Einnahme auf nüchternen Magen.

Nebenwirkungen

Furosemid - peroral
  • Erkrankungen des Blutes und des Lymphsystems
    • häufig: größer bzw. gleich 1/100 bis kleiner 1/10
      • Hämokonzentration (bei übermäßiger Diurese)
    • gelegentlich: größer bzw. gleich 1/1000 bis kleiner 1/100
      • Thrombozytopenie
    • selten: größer bzw. gleich 1/10000 bis kleiner 1/1000
      • Eosinophilie
      • Leukopenie
    • sehr selten: kleiner 1/10000, einschließlich Einzelfälle
      • hämolytische Anämie
      • aplastische Anämie
      • Agranulozytose mit
        • Fieber mit Schüttelfrost
        • Schleimhautveränderungen
        • Halsschmerzen
  • Erkrankungen des Immunsystems
    • gelegentlich: größer bzw. gleich 1/1000 bis kleiner 1/100
      • Juckreiz
      • allergische Haut- und Schleimhautreaktionen (siehe Erkrankungen der Haut und des Unterhautzellgewebes)
    • selten: größer bzw. gleich 1/10000 bis kleiner 1/1000
      • Entzündungen der Blutgefäße (Vaskulitis)
      • Nierenentzündung (interstitielle Nephritis)

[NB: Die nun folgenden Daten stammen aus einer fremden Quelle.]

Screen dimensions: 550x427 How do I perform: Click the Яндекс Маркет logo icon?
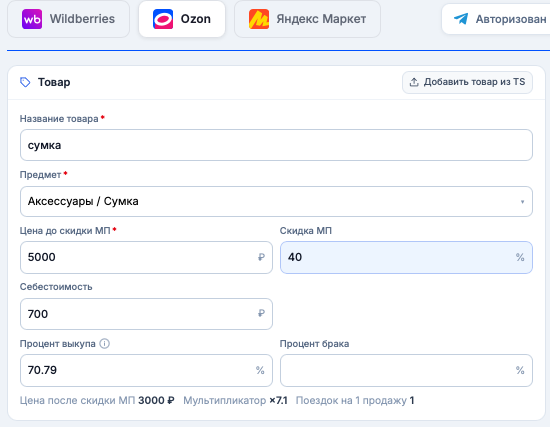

      • schwere anaphylaktische und anaphylaktoide Reaktionen wie anaphylaktischer Schock
        • erste Anzeichen für einen Schock sind u. a.
          • Hautreaktionen wie Flush oder Urtikaria
          • Unruhe
          • Kopfschmerz
          • Schweißausbruch
          • Übelkeit
          • Zyanose
    • ohne Häufigkeitsangabe
      • Exazerbation oder Aktivierung eines systemischen Lupus erythematodes
  • Stoffwechsel- und Ernährungsstörungen
    • sehr häufig: größer bzw. gleich 1/10
      • Elektrolytstörungen (einschließlich symptomatischer)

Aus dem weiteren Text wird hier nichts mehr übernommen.